Analysis: Podeswa’s “The Five Senses”

Having heard a rumor that this film was somehow comparable to Kieślowski’s Three Colors Trilogy, I had to watch it. An in-depth analysis was, unfortunately, impossible because the film was no deeper than the average narcissist. Where Three Colors deserves a ten-out-of-ten rating, Five Senses is a solid six, and then only because Mary-Louise Parker is such an excellent actor. I would not be surprised to learn that she personally enhanced the script with some “Method” ad-libbing because the best of her dialogue seems genuinely inspired by her quirky character Rona’s perky-in-spite-of-all spirit. 

The plot-lining reminded me more of a television soap opera or mini-series, a Big Love but emphasizing free-love and (everything) other-than-hetero preferences instead of Big Love’s bigamy-with-missionary-begotten-progeny. In any case, too much focus on too many cast members too rapidly and too sexually gave almost all of the characters a glossed-cardboard quality compared to Kieślowski’s totally real people. I wondered at first whether the movie is just too short but finally concluded that making this Five Senses in a Blender thing longer would not have improved it enough to justify the time.

[Entries for locating text and elements]
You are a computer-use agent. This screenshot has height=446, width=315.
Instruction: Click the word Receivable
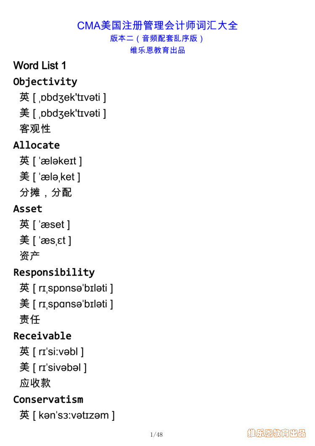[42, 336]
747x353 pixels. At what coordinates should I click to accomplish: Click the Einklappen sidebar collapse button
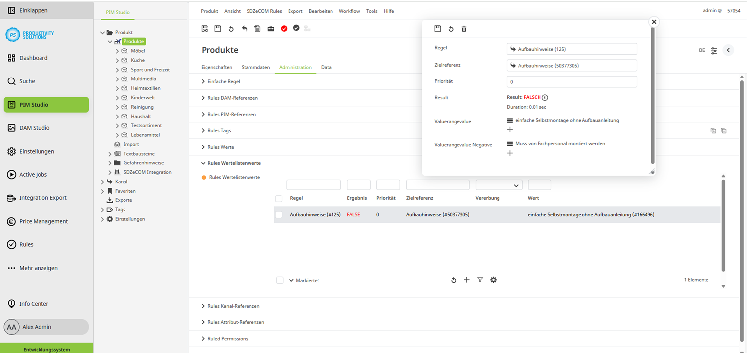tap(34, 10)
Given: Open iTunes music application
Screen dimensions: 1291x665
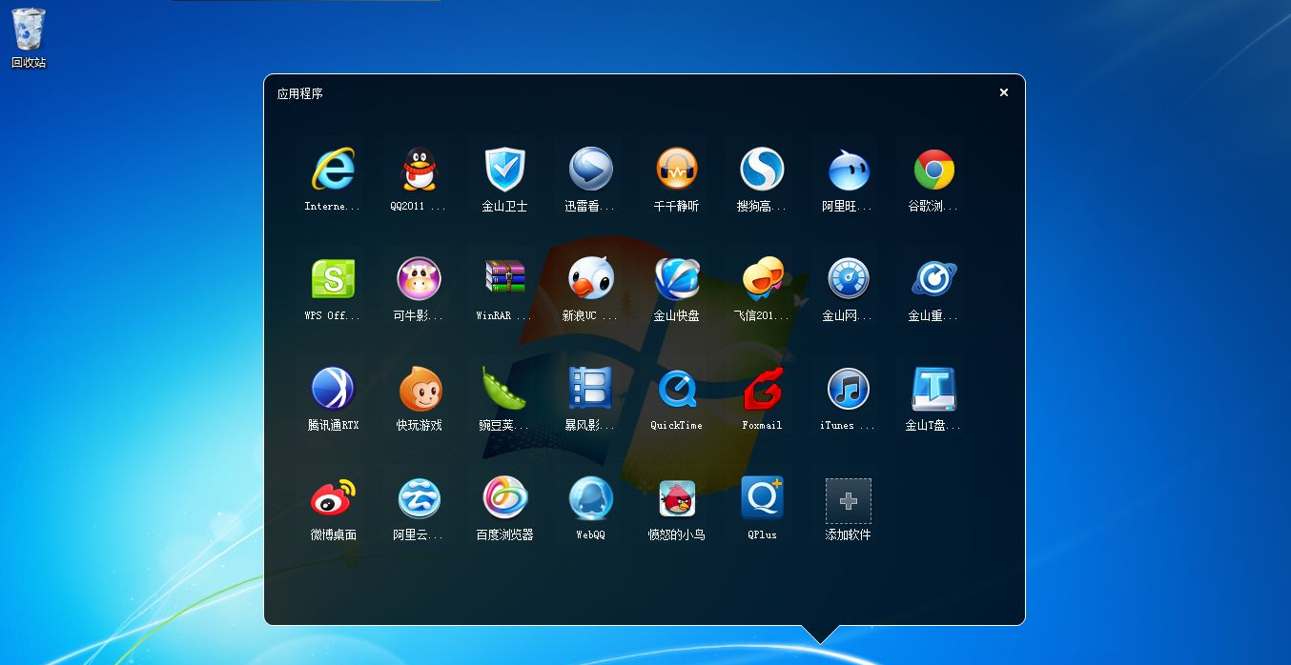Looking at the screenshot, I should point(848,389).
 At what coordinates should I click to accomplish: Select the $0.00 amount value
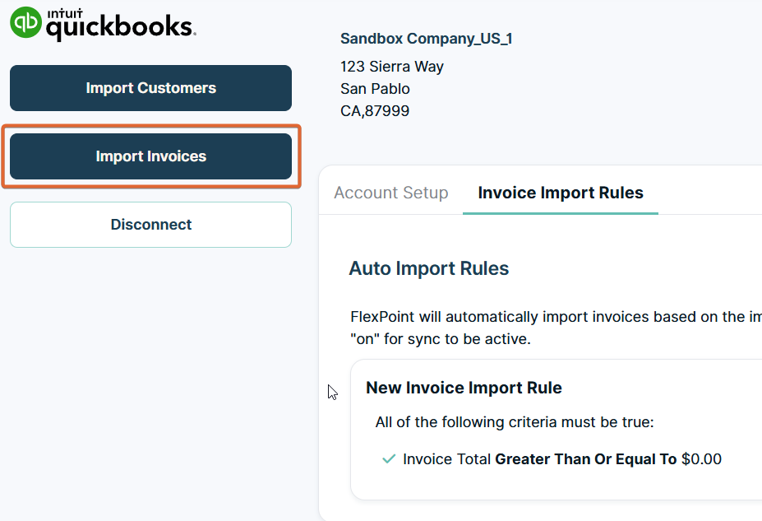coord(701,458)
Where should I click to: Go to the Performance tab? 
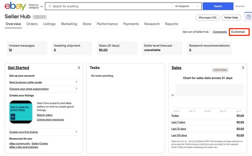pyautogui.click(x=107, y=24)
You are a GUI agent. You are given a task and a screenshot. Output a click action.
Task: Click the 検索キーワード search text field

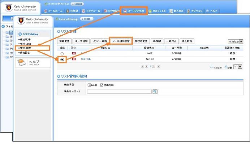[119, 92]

# What is expected
List every film or television title mentioned in the film review above the items.

# Right answer
The Five Senses (also called Five Senses), Three Colors Trilogy (also called Three Colors), Big Love